This past week we finalized our regular quarterly commentary, summarizing the main goings-on of the recently ended third quarter and opining as to what may lie ahead. “Lots of noise and elusive growth” roughly encapsulates our take on the global economy in the months to come. While that outlook may lend itself to intermediate-term portfolio allocation decisions on the more conservative side of the risk-return tradeoff, as we have suggested, it does not mean that the directional trend will be a one-way trip down. Indeed, there is a case to be made that a melt-up – a frenzied run-up in risk asset prices with little regard for the quality of individual names – could be in the near-term cards. Whether that happens or not will depend not so much on the underlying structural context, but on the optics of headlines, primarily those surrounding the US-China trade war and to a lesser extent some new developments in Brexit.
Exodus from Quality
You frequently hear market pundits toss around the term “crowded trade” and may wonder what they are talking about. A crowded trade is just another term for momentum, and for much of this year the momentum has been with higher-quality assets, e.g. ultra-safe government and high-grade corporate bonds, rich dividend-paying stocks with relatively predictable size and timing of cash flows. Recession-resistant consumer staples names have done well; industrial manufacturers tied to the ups and downs of the business cycle (and vulnerable to the trade war) have fared poorly in comparison.
The more crowded a trade gets, of course, the more expensive it gets. Supply and demand. At some point, the price of entry intimidates new demand, and the price of exit becomes appealing as soon as the rationale for staying in the trade looks weaker. For example, high dividend stocks are great if fixed income interest rates are hovering in the low single digits (or, even more so, in negative territory). If bond rates suddenly back up, that dividend yield play suddenly looks much less enticing.
Enter the Headlines
To an almost absurd extent, the market has been obsessing over the US-China trade war for a good part of the last eighteen months. The issue is important, of course, given that we are talking about the two largest economies in the world and what the future of global trade will look like.

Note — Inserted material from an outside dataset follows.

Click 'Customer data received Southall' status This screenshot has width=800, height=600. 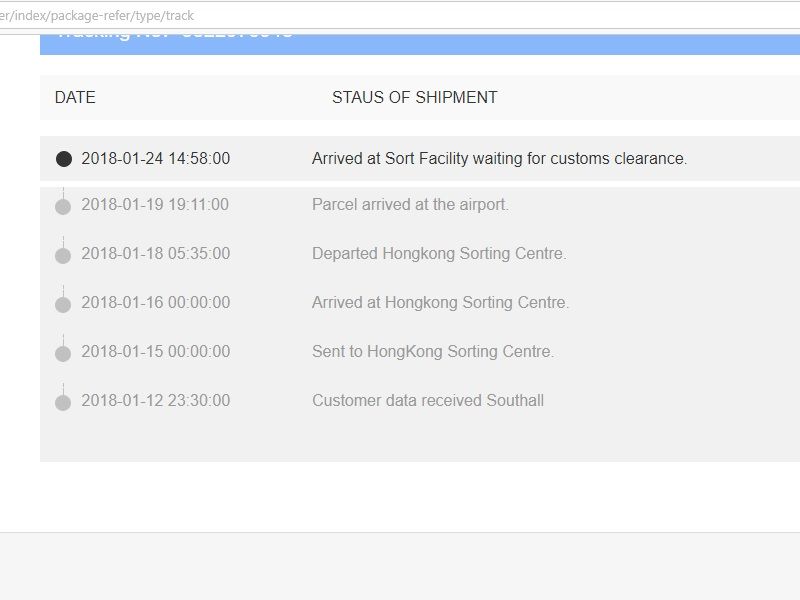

But the daily market moves throughout this period have tended to react in exaggerated fashion to headlines which in turn mostly emanate from the Twitter feeds of the principals involved in discussions, most of which are light on content, heavy on empty platitudes, and not infrequently outright misleading.
You are probably aware that trade negotiations are going on this week in Washington. Given how the market has been reacting, it would be tempting to think that something momentous is brewing. It’s not: there seems to be a reasonable probability for some kind of modest truce, or what the pundits are calling a mini-deal, that would essentially hold off on higher tariffs for a while and help US farmers sell a few more agricultural products to China. Nothing about this truce, if it does in fact happen, will in any meaningful way address the real structural problems between the US and China that have always been at the core of the dispute. But no matter – this is all about optics, not substance. A “mini-deal” is a better outcome than a no-deal, and that’s all the trader-bots need to indiscriminately fire up the buy orders.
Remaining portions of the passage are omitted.